Let's say you are studying the I/O performance behavior of a storage subsystem. If you have no idea about the I/O performance of the storage subsystem, what levels of load should you start your test with? Well, there is no single answer that always works. But a reasonably good start is to probe the storage subsystem with threads 1 through 128 with each thread maintaining a small queue depth (say 2). Once you have completed the I/O test with this range of load levels, plot the results on a chart where the X-axis represents the load level (e.g. the number of threads) and the Y-axis represents the I/O performance (e.g. I/Os per second or MBs per second).

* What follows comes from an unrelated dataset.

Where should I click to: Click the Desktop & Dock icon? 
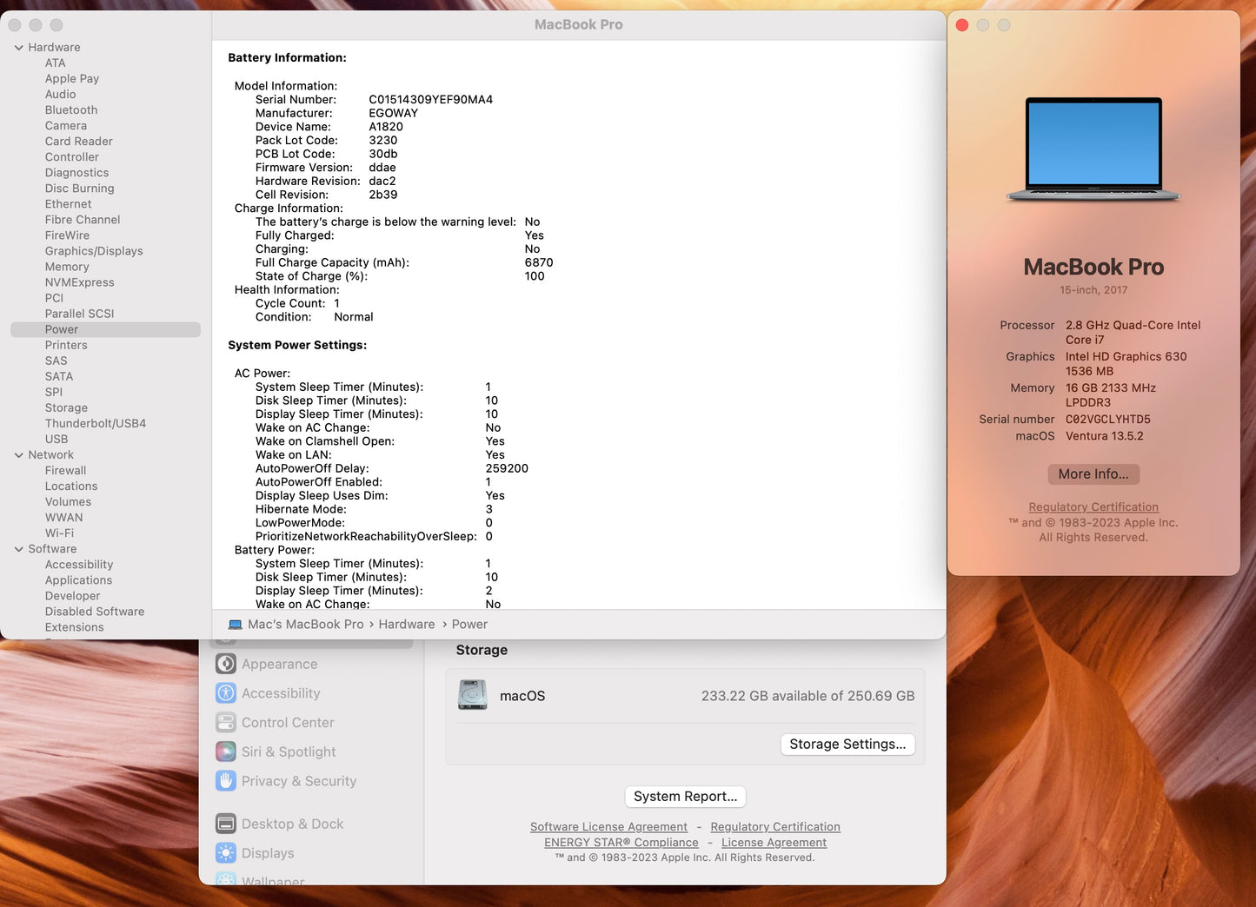[226, 824]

Ideally, such a chart should exhibit the following:
- As you start to add load, the I/O performance increases sharply.
- Then, when the load level reaches a certain point, the rate of the performance gain starts to drop though the performance itself still increases.
- And finally, when the load level is pushed further, the performance levels off, and adding more load only serves to increase response time (i.e. I/O latency) with no performance improvement or even causes performance degradation.
The area where the rate of the performance gain starts to diminish is the knee of the curve, which is also the area with the maximum curvature. For an illustration, let's look at three charts below. These charts show how three different I/O paths respond to 8K sequential writes (Figure 1), 8K random reads (Figure 2), and 8K sequential reads (Figure 3), respectively, under various levels of load. In all three cases, the I/O queue depth is set to 1, and the level of load is controlled with the number of threads issuing I/O requests, ranging from one thread to 40 threads.
In Figure 1, the range of the load levels is not sufficient to find the true throughput of the I/O path. As you see, the throughput in terms of MB per second is not leveling off towards the maximum load. In fact, it is safe to predict that the throughput will continue to move upwards beyond 40 threads. At best, you can state that, given the trend, the I/O path can sustain more than 70MB per second for 8K sequential writes. As it turns out, I can actually push as much as about 100MB per second through this particular I/O path when I apply even more load.
Figure 2, on the other hand, shows that the same range of the load happens to be sufficient to reveal the comprehensive performance behavior of the I/O path in response to 8K random reads. (Well, to be truly comprehensive you need to include some other performance parameters such as the I/O latency distribution) The chart shows both the knee of the curve and the trend that heavier load will not yield any more throughput. And if you have the I/O latency data, you'll see that more load only contributes to longer I/O latency. With the data points in Figure 2, it's relatively safe to conclude that the I/O path can do just slightly less than 200MB per second for 8K random reads.
Figure 3 is to highlight the point that (1) you need to have the knee of the curve, and (2) you should see that the throughput levels off. In Figure 3, you may have the data points for the knee of the curve, but the throughput is not leveling off towards to the max of the load. You'd be mistaken to conclude that the maximum throughput of the I/O path is about 140MB per second for 8K sequential reads (when in fact the I/O path can do as much as 180MB per second).